Old Computer Challenge 2024 - Day 1 #

2024-07-16

This post is part of a series for the Old Computer Challenge 2024. You can find my previous post on this series here.

Yesterday was an "interesting" day. I had to start a bit late because I still had a bit of work-related tasks to do before jumping 100% into the challenge. In order to have a system to participate I had to first swap the motherboard of my PowerBook G4 with one from a parts machine. This proccess took almost my entire day. You have to remove exactly 62 screws in order to get the motherboard out, it's by far the most painful repair I've done in my life. The good news is that the repair was successful. I'm typing this article in it! Although the path to get here wasn't very straightforward.

The hollow chassis without its motherboard

Upon finishing the board swap, screwing back every single one of the 62 screws, and lightly cleaning the chassis, I was ready to restore the image of the old spinning rust hard drive (in this case it really feels rusty) into the shiny new SSD. I insert my totally legit install media of OS X 10.4, plug my FireWire external drive with the original disk image, and fire it up. Since this is a slow machine I boot it in verbose mode (Command-V on boot) and am immediately greeted with the exact same kernel panics and random errors I've described in the previous post. Apparently the original motherboard was fine after all.

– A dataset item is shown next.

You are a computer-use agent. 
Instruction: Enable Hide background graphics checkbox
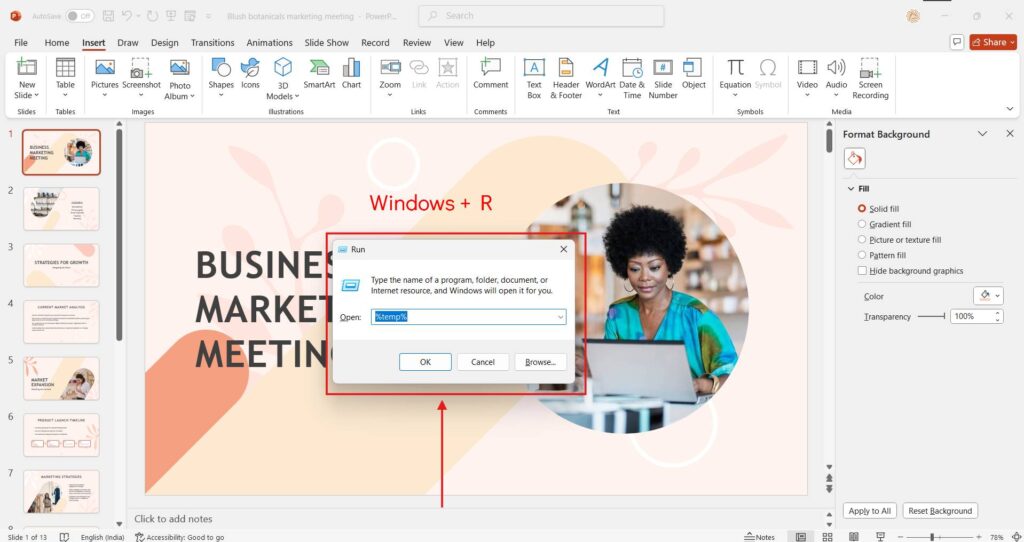point(862,271)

Every single one of the 62 screws

Putting in all this work and getting nowhere was really frustrating, but anyway, I powered through it, trying every imaginable thing to get the machine to boot. In the end I think the 1GB RAM stick I was using was faulty, since it would always kernel panic when it was installed, prompting me to dig through my bag of RAM sticks to find another 1GB one that worked. I had minor success when I swapped the old hard drive back in to the machine, as it booted straightaway. Following that were many attempts to image the drive into the SSD on the machine itself or using my Power Mac G5, all fruitless.

In the end I was only able to get a bootable drive after booting the PowerBook with its original hard drive, connecting the SSD via USB, firing up Carbon Copy Cloner and leaving it overnight to very slowly clone the disks. Today I woke up, swapped the SSD in to the PowerBook, assembled everything back, and it's now fully working, and it's blazingly fast (for a 2005 computer).

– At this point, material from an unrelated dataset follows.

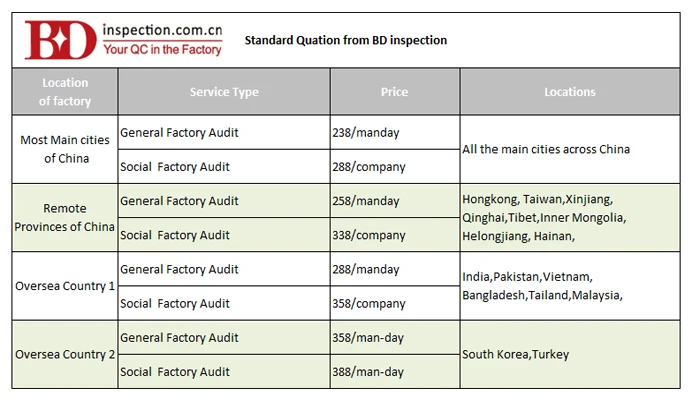Select the 'Oversea Country 1' row label

65,286
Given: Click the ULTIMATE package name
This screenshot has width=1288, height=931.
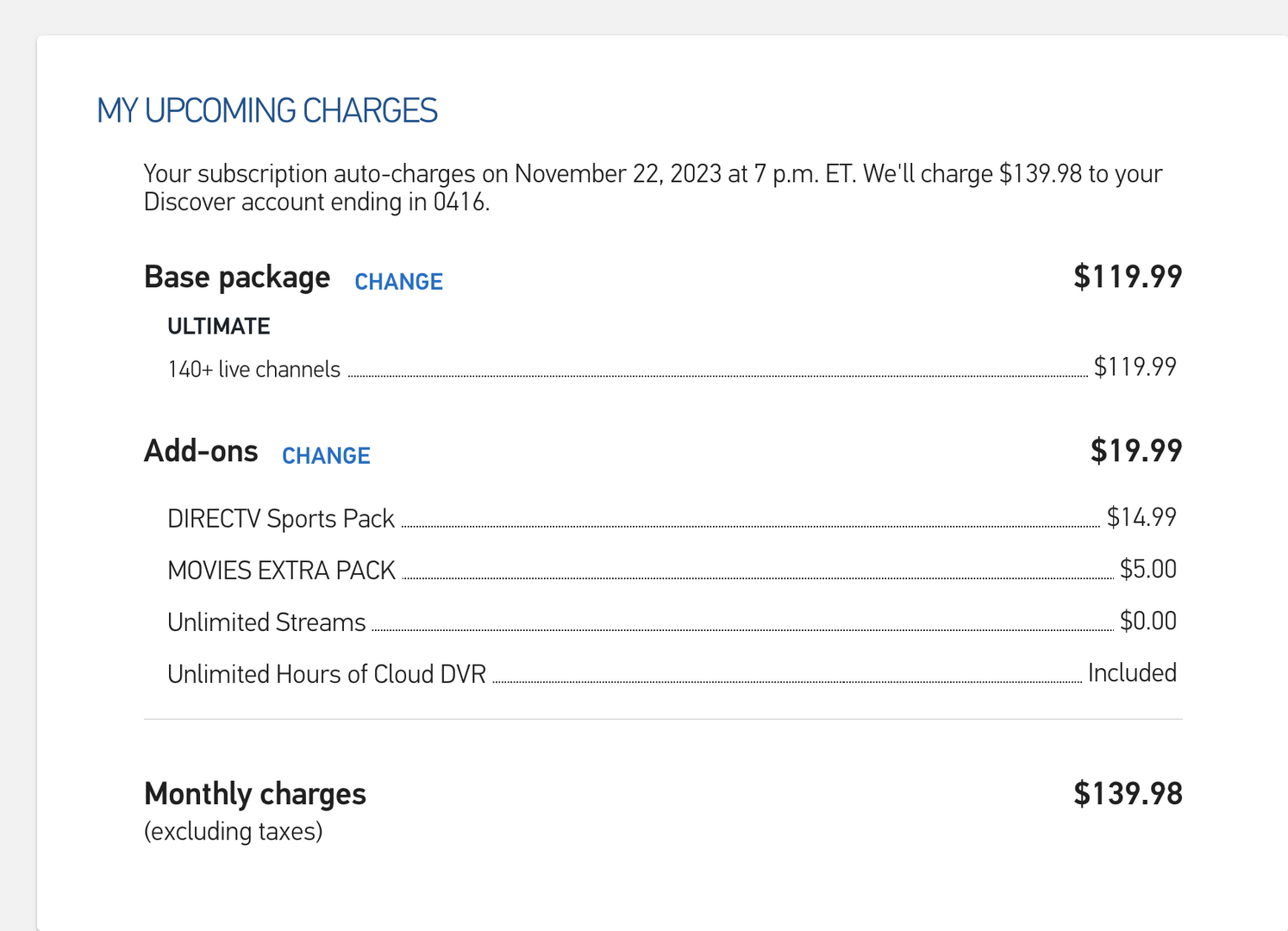Looking at the screenshot, I should coord(219,327).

Fully working and editing writing this article

Today my plan is to get a ZNC bouncer going so that I can be on IRC on my PowerBook G4 and on my Power Mac G5. I'll also be working on a setup to easily upload files to my cloud server so that I can instantly share images and files directly from my older machines, something that will also be useful for my modern machines, since I've always wanted to FTP into a server, drop some files, and get a link to share. Hopefully this will kill my lazy habit of dropping the files on Google Drive.

One interesting thing about this challenge is that it's making me think of quality of life projects that will enable me to be more inclined to use my retro gear in the future. It's a lot more inviting to use a machine if you know it's all set up and that it'll be able to perform "modern" tasks without you having to spend time setting things up.